Rover exploite sa victoire sur le " Hastings Rally "

Les ventes et les résultats de l'exercice 1933 restent décevants. Après une année 1932 qui a vu 6 400 voitures sortir des usines, ce nombre retombe à 4 960 exemplaires l'année suivante. La gamme est légèrement remodelée : la cylindrée de la Pilot passe de 1410 à 1577 cm3. tandis que la Meteor est disponible en deux versions, la 20 HP de 2565 cm3 déjà connue, et une nouvelle 16 HP qui reprend le moteur 2023 cm3 de la version Two Litre, qui disparaît elle-même du catalogue. 


Rover P1, 1934/1936


1934 marque un tournant important pour Rover. Les frères Wilks se sont donnés les moyens de concevoir une toute nouvelle gamme, complètement redessinée, avec des châssis surbaissés. La clientèle visée reste la même, celle des classes aisées souhaitant rouler dans un véhicule discret, mais à l'habitacle raffiné et aux équipements haut de gamme. Le niveau de production, sans être extraordinaire, remonte à 5 964 véhicules. L'entrée de gamme est occupée par les 4 cylindres 10 et 12. La Rover 14 avec son 6 cylindres constitue le milieu de gamme, et les Speed 14, 16 et 20 assurent la présence au sommet de la hiérarchie. Des formes plus arrondies font leur apparition en 1935 sur une version baptisée Streamline, qui sera abandonnée dès 1937 faute de demande.

Rover 10, 1934

Si la concurrence des voitures étrangères est insignifiante, par contre, celle des autres constructeurs britanniques reste féroce. Rover exporte peu, sauf dans quelques domaines reculés de l'Empire britannique. Les résultats financiers sont corrects, permettant enfin de distribuer à nouveau des dividendes aux actionnaires. 7 253 voitures sont produites en 1935, et ce nombre progresse à 8 335 en 1936. Cette génération 1934/1936 se fera appeler rétrospectivement P1. Cette terminologie avec la lettre P (pour project ?) va être utilisée jusqu'à la fin des années 70. 

Rover 14, 1936


Rover P2, 1937/48


La génération P2 (appellation également rétrospective) prend le relais en 1937. Le dessin des carrosseries se caractérise par des angles plus arrondis, un pare-brise et une calandre plus inclinés. La partie habitable des quatre modèles disponibles, les 12, 14, 16 et 20, est la même. La P2 est disponible avec quatre ou six vitres latérales. Seule la longueur du capot, et donc du châssis, permet de différencier ces différentes versions. La part de marché de Rover progresse sensiblement sur le sol britannique. Stagnant depuis de longues années à 2 % et des poussières, elle atteint 3,2 % en 1939. De 1937 à 1939, Rover produit respectivement 10 183, 10 516 et 11 103 véhicules.

Rover 16, 1938

A la veille de la guerre, Rover compte parmi les constructeurs britanniques les plus reconnus et respectés. Sous la conduite des frères Wilks, la marque s'est après des années d'égarement forgée une solide réputation de qualité et de robustesse. Elle mérite amplement son slogan " One of Britain's Fine Cars ". Hélas, le conflit mondial va interrompre brutalement cette belle envolée. La production automobile est suspendue en décembre 1939.

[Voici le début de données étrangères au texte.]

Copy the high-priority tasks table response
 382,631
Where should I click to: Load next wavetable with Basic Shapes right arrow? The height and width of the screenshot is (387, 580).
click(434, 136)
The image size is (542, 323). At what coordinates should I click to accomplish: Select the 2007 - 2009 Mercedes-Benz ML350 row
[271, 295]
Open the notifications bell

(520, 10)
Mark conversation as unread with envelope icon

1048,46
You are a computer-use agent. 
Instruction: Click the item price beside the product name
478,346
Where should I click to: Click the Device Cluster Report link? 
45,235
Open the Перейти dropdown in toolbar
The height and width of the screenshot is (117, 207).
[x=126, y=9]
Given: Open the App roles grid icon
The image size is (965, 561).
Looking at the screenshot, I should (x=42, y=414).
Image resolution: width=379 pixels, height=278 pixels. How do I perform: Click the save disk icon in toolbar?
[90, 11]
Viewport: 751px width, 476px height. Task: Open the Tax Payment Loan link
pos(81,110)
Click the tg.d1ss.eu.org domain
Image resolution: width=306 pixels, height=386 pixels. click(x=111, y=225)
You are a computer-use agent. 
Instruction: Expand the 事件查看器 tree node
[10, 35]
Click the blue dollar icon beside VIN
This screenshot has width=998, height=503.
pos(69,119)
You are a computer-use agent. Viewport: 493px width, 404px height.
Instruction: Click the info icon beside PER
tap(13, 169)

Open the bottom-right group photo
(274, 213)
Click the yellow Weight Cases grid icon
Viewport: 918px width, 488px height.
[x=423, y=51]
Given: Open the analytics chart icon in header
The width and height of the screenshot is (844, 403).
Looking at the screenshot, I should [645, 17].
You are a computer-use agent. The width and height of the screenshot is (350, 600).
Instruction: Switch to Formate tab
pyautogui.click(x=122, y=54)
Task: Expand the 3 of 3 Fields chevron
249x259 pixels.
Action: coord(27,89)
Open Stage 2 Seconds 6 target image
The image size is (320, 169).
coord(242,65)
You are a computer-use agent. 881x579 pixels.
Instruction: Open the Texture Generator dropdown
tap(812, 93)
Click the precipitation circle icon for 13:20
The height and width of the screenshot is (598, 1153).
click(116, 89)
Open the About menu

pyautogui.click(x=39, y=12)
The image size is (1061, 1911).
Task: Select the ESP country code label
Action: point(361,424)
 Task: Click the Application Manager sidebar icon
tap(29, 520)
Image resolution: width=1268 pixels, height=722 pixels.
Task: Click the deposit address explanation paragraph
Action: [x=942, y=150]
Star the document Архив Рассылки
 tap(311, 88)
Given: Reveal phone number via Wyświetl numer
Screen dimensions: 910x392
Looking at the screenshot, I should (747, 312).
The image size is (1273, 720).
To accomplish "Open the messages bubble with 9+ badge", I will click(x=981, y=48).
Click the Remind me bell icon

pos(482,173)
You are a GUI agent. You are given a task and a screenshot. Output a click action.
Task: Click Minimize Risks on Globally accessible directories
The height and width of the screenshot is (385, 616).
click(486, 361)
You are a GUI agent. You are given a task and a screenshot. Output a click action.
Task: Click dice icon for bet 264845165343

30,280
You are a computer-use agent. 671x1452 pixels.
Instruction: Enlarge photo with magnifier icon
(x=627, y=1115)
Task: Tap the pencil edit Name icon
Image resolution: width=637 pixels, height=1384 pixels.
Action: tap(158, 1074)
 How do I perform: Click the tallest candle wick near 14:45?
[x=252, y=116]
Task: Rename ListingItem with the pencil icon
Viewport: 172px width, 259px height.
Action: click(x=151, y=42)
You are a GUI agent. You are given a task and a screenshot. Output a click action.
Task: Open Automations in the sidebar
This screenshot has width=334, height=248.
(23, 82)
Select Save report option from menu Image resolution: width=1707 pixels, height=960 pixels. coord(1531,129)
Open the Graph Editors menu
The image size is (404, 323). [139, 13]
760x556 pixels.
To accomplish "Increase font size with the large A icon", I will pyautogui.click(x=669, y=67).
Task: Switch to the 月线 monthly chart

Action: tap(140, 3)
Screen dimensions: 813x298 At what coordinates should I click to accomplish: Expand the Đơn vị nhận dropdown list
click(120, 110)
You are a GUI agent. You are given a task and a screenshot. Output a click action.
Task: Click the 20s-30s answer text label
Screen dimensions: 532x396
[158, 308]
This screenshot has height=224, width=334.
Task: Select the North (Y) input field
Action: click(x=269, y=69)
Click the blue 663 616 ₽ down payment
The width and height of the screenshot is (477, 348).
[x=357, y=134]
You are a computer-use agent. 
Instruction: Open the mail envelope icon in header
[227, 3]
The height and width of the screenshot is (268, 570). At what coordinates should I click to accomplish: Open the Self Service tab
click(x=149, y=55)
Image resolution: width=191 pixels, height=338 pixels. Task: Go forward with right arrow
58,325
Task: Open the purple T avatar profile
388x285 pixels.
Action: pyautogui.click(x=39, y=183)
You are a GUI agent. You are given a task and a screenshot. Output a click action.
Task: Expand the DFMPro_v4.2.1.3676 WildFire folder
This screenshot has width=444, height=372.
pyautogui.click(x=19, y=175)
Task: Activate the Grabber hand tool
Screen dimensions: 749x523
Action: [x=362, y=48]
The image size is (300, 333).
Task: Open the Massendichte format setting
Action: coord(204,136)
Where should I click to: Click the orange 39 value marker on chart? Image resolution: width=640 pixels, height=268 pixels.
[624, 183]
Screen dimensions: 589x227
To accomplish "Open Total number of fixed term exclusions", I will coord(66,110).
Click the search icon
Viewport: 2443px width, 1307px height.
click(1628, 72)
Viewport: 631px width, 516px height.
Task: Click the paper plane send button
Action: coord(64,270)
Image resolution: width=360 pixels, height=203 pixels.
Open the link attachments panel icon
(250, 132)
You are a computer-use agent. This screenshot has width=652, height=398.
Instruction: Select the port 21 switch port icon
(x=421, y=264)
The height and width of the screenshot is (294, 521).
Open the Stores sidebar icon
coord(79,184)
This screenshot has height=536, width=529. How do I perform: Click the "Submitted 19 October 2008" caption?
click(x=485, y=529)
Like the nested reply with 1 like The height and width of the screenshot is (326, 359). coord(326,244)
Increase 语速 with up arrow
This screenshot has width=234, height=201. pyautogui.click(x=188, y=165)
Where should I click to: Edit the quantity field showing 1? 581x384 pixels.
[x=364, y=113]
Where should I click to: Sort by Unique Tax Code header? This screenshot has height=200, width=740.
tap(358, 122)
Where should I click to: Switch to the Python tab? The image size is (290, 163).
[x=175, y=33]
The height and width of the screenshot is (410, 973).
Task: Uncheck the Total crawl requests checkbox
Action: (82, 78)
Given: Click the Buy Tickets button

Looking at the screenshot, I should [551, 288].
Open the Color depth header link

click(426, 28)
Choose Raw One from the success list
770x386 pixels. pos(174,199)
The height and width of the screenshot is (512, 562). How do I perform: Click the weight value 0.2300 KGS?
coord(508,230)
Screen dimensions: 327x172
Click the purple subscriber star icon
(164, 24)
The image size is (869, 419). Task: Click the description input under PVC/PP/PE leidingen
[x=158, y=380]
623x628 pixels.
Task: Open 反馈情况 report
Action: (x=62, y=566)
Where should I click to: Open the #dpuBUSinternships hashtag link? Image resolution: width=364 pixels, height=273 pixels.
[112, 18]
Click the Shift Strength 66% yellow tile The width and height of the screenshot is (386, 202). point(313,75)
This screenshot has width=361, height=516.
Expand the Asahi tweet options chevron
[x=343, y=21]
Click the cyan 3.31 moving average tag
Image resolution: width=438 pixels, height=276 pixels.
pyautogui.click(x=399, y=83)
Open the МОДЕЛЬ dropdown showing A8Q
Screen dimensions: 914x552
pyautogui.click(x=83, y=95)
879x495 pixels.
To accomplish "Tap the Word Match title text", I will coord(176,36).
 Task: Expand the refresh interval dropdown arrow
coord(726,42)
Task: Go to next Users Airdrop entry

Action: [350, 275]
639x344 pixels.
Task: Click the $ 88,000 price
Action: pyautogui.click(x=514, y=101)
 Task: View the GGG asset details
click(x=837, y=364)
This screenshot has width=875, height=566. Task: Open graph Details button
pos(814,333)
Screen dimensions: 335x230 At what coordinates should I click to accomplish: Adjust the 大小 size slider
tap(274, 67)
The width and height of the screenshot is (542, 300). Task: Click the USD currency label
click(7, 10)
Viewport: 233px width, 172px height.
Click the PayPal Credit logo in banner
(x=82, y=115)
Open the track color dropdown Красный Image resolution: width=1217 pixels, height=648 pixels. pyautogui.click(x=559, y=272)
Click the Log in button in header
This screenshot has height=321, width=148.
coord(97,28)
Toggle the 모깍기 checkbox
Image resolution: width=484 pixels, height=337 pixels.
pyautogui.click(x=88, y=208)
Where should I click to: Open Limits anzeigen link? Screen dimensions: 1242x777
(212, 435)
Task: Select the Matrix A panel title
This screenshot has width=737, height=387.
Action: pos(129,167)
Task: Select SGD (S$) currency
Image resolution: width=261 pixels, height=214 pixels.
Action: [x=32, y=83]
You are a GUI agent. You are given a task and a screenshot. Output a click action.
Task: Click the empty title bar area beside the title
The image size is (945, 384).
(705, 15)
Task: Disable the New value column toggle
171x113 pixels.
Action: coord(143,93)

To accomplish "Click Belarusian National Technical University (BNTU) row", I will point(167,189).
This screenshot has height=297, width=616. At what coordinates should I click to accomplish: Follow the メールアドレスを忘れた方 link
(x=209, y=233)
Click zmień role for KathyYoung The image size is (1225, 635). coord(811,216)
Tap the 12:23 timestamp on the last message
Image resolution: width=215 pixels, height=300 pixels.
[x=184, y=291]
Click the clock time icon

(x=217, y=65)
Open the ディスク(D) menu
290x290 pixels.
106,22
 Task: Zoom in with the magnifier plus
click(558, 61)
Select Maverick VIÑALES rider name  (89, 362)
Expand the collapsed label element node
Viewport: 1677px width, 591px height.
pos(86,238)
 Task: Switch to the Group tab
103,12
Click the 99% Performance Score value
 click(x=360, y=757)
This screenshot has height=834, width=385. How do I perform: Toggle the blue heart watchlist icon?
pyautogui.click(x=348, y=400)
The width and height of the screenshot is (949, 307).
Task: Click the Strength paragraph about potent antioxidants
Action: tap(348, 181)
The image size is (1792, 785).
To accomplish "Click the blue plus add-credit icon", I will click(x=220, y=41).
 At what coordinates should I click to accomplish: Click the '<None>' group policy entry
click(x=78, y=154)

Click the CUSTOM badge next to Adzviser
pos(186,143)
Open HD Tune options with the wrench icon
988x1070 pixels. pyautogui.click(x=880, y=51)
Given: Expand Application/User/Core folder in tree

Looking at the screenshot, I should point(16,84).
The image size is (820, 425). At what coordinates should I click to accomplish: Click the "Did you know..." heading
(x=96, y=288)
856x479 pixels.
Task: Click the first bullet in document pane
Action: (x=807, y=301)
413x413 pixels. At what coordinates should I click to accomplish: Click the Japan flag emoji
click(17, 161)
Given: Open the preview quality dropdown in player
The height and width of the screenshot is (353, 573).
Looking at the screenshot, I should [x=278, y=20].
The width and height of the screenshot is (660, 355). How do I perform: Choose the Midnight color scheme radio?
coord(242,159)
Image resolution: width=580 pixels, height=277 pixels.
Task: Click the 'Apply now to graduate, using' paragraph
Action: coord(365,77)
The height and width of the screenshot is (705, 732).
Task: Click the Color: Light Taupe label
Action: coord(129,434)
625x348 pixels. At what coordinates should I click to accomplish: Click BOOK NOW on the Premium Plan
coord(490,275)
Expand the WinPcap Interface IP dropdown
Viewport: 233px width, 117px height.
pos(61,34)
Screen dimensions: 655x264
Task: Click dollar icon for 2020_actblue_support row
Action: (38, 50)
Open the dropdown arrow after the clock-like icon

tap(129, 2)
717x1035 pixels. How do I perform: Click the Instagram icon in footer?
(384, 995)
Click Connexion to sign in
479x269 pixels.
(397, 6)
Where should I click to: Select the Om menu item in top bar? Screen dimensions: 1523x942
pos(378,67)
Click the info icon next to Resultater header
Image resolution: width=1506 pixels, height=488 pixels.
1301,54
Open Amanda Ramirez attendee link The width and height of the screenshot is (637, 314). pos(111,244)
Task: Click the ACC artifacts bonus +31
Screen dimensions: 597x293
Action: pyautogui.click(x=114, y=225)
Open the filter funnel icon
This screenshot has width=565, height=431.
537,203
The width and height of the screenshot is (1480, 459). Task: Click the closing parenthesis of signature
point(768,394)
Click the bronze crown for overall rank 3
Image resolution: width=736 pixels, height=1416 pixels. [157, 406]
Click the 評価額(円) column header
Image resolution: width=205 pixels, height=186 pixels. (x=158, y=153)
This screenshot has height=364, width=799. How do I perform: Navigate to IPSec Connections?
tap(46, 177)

La mention " One of Britain's Fine Cars " est inscrite sur la couverture des publications Rover


Pendant la guerre


Depuis 1937, Rover travaille en toute discrétion pour le ministère de la Défense à la production de matériel militaire, en l'occurrence des moteurs d'avions pour Bristol. Une nouvelle usine a été financée par le gouvernement britannique à Acocks Green, près de Birmingham. Il s'agit déjà pour les autorités d'anticiper un éventuel conflit. Rover n'est pas un cas isolé, puisque Austin, Rootes, Daimler ou Standard sont aussi impliqués dans un vaste programme d'armement.  

En avril 1939, le gouvernement sollicite de nouveau Rover. Une déclaration de guerre paraît de plus en plus imminente. Un nouveau site industriel est construit durant l'été 1939 à Solihull, au sud-est de Birmingham. Les premiers composants en sortent dès janvier 1940. Bristol fait de nouveau partie des clients, puis l'usine étend son activité à la production de pièces et de fuselages pour les bombardiers Albemarle, avant de produire des mécaniques montées sur les tanks Cromwell et Centurion. Les usines Rover sont durement touchées par les bombardements allemands en 1940 et 1941. Mais la production n'est pas interrompue pour autant.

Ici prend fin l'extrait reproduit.